### EXTRACT TO READ
--- Start ---

Twenty years of Tambuli
What we learned about Purpose
Dr. Jerry Kliatchko
Dean, School of Media and Marketing
It began with a conviction.
In 2002, we, at what was then the UA&P School of Communication, now the School of Media and Marketing, started asking a question that the advertising industry was not yet asking loudly enough: Can marketing and advertising be a force for human good, not despite its commercial nature, but because of it? The seed of the Asia Pacific Tambuli Awards was planted in that question. Three years later, in 2005, we launched the inaugural edition of the show. From the very beginning, Tambuli stood on two legs: values and effectiveness. Not one or the other. Both. Always both.
We rooted that vision in a specific tradition, the Christian tradition, the Catholic understanding of the human person and the common good. We believed, and still believe, that authentic human values are not a constraint on business performance. They are at the core to it.
The language changed. The idea didn’t.
For several years, we called it values in advertising. Then industry caught on and called it advertising for good, then purpose. And when that word began to travel—carried forward by the global wave of corporate social responsibility, stakeholder capitalism, and “advertising for good”—people started telling us that Tambuli had arrived ahead of its time. They were right, though perhaps not in the way they meant. We hadn’t predicted a trend. We had simply named a truth earlier, and named it differently.
But here is where the divergence matters. When the industry caught the purpose wave, it largely rode it in one direction: toward advocacy advertising, cause campaigns, the good work done outside the mainstream brand portfolio. The special project. The pro-bono effort. The one brief per year that let a creative team feel something. That was not what Tambuli was ever about.

--- End ---

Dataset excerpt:
--- Start ---

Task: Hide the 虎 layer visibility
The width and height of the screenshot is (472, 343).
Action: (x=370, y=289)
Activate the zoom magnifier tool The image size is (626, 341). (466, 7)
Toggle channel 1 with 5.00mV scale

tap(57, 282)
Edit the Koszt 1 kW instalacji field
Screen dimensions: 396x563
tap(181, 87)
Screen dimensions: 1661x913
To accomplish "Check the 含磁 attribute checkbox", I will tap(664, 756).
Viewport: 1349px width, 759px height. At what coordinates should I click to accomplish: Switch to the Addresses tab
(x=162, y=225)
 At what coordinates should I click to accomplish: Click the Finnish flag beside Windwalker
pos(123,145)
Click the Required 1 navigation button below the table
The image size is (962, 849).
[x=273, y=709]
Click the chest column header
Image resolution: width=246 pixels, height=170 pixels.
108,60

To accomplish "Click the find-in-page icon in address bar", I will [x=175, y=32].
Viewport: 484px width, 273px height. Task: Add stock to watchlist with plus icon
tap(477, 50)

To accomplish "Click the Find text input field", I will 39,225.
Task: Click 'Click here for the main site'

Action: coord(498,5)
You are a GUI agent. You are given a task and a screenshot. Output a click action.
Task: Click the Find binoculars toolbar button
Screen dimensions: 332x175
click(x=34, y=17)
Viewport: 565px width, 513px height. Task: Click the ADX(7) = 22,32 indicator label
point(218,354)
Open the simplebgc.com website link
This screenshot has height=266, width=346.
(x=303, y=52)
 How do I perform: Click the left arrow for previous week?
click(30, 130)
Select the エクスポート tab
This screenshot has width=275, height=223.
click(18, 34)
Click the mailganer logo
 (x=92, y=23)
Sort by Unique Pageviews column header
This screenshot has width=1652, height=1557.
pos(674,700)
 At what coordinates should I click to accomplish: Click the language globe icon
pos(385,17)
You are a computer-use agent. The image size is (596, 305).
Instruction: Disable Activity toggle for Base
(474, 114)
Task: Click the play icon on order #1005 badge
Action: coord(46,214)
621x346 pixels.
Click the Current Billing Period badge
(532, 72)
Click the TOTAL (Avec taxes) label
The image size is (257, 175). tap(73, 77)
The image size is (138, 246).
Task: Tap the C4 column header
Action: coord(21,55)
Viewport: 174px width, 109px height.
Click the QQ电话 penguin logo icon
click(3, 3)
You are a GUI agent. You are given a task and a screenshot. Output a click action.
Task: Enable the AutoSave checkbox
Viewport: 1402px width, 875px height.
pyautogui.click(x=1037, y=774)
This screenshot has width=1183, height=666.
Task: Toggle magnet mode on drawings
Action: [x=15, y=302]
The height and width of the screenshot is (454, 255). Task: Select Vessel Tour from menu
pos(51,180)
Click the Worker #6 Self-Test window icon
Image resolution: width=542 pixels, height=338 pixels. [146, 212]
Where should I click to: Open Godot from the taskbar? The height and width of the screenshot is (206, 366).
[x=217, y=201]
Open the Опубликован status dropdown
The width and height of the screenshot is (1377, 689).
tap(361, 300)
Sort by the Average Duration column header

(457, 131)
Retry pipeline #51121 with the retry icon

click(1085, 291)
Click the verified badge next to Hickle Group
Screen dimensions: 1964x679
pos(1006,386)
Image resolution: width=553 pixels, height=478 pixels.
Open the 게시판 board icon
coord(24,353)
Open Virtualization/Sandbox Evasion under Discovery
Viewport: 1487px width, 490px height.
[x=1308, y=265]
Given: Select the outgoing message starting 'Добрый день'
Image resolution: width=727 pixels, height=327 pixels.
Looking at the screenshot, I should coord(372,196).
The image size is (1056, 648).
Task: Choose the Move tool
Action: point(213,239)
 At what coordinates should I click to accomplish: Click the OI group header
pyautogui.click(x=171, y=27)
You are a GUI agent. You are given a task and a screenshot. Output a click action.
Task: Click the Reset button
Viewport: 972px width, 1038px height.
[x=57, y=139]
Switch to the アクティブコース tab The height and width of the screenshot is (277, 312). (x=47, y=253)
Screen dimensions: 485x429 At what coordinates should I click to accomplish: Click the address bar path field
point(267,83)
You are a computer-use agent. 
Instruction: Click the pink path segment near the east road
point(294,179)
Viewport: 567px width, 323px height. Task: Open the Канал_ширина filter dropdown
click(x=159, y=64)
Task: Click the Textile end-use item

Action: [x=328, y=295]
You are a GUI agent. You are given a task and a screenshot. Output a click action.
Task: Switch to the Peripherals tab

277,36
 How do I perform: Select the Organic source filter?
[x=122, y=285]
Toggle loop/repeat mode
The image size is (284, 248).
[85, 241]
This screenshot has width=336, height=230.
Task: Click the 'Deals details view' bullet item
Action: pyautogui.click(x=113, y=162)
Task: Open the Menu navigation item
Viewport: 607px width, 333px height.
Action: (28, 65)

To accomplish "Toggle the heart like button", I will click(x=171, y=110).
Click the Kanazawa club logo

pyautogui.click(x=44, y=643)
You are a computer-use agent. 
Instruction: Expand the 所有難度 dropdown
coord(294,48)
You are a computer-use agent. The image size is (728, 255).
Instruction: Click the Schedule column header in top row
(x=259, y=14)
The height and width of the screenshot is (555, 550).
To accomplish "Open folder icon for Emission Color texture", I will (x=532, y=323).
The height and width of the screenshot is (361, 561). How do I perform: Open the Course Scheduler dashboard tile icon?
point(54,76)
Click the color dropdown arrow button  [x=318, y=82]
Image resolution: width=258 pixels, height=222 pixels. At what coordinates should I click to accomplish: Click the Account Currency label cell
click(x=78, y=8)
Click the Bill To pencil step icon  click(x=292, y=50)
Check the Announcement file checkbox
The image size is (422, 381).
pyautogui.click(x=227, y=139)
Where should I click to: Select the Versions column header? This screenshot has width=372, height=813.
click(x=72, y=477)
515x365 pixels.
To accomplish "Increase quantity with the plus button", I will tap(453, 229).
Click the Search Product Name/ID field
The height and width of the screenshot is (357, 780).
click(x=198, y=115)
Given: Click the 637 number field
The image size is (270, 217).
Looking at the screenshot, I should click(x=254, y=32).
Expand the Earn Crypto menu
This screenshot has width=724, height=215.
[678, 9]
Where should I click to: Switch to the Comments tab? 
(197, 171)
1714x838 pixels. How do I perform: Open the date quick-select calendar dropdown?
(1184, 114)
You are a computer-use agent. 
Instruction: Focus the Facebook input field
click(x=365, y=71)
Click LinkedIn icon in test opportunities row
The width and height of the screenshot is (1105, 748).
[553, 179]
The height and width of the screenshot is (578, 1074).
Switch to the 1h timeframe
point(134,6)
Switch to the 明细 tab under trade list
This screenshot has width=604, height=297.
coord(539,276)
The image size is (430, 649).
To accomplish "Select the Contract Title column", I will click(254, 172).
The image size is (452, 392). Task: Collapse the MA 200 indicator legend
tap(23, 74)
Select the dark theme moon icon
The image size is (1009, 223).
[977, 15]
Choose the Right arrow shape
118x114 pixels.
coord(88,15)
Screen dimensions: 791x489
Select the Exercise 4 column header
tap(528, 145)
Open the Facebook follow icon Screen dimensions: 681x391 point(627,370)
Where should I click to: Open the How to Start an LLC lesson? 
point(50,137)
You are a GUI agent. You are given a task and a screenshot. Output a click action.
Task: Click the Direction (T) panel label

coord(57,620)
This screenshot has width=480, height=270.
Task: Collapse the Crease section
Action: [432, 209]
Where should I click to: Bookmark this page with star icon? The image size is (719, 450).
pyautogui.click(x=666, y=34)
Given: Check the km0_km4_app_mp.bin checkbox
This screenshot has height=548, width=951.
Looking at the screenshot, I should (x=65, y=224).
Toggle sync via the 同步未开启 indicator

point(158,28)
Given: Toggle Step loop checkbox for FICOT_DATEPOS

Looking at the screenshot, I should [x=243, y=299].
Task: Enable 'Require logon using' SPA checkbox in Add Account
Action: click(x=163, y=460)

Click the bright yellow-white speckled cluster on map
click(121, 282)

--- End ---

### TASKS
a) According to the Tambuli essay, in what year was the inaugural edition of the show launched?
b) Please convert the records into a numbered list, starting at the line that has "Switch to the 明细 tab under trade list" and stopping after the line that has "will click(254, 172).". Omit blank lines.

### EXPECTED RESULTS
a) 2005

b)
1. Switch to the 明细 tab under trade list
2. This screenshot has width=604, height=297.
3. coord(539,276)
4. The image size is (430, 649).
5. To accomplish "Select the Contract Title column", I will click(254, 172).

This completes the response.